**DATASET RECORDS**
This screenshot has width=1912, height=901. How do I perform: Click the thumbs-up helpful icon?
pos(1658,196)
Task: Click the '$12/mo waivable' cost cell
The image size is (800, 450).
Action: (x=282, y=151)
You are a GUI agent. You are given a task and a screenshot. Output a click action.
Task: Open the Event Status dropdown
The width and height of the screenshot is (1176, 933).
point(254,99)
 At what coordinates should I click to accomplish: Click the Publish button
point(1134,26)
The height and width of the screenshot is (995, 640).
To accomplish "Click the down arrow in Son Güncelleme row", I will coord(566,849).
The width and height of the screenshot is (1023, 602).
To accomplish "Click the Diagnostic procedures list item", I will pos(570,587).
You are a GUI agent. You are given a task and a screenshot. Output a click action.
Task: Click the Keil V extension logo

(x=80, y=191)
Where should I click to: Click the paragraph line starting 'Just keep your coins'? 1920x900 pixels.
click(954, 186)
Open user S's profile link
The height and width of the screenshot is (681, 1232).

**TO DO**
Print out all of the data above word for word.

**EXPECTED ANSWER**
This screenshot has width=1912, height=901. How do I perform: Click the thumbs-up helpful icon?
pos(1658,196)
Task: Click the '$12/mo waivable' cost cell
The image size is (800, 450).
Action: (x=282, y=151)
You are a GUI agent. You are given a task and a screenshot. Output a click action.
Task: Open the Event Status dropdown
The width and height of the screenshot is (1176, 933).
point(254,99)
 At what coordinates should I click to accomplish: Click the Publish button
point(1134,26)
The height and width of the screenshot is (995, 640).
To accomplish "Click the down arrow in Son Güncelleme row", I will coord(566,849).
The width and height of the screenshot is (1023, 602).
To accomplish "Click the Diagnostic procedures list item", I will pos(570,587).
You are a GUI agent. You are given a task and a screenshot. Output a click action.
Task: Click the Keil V extension logo

(x=80, y=191)
Where should I click to: Click the paragraph line starting 'Just keep your coins'? 1920x900 pixels.
click(954, 186)
Open user S's profile link
The height and width of the screenshot is (681, 1232).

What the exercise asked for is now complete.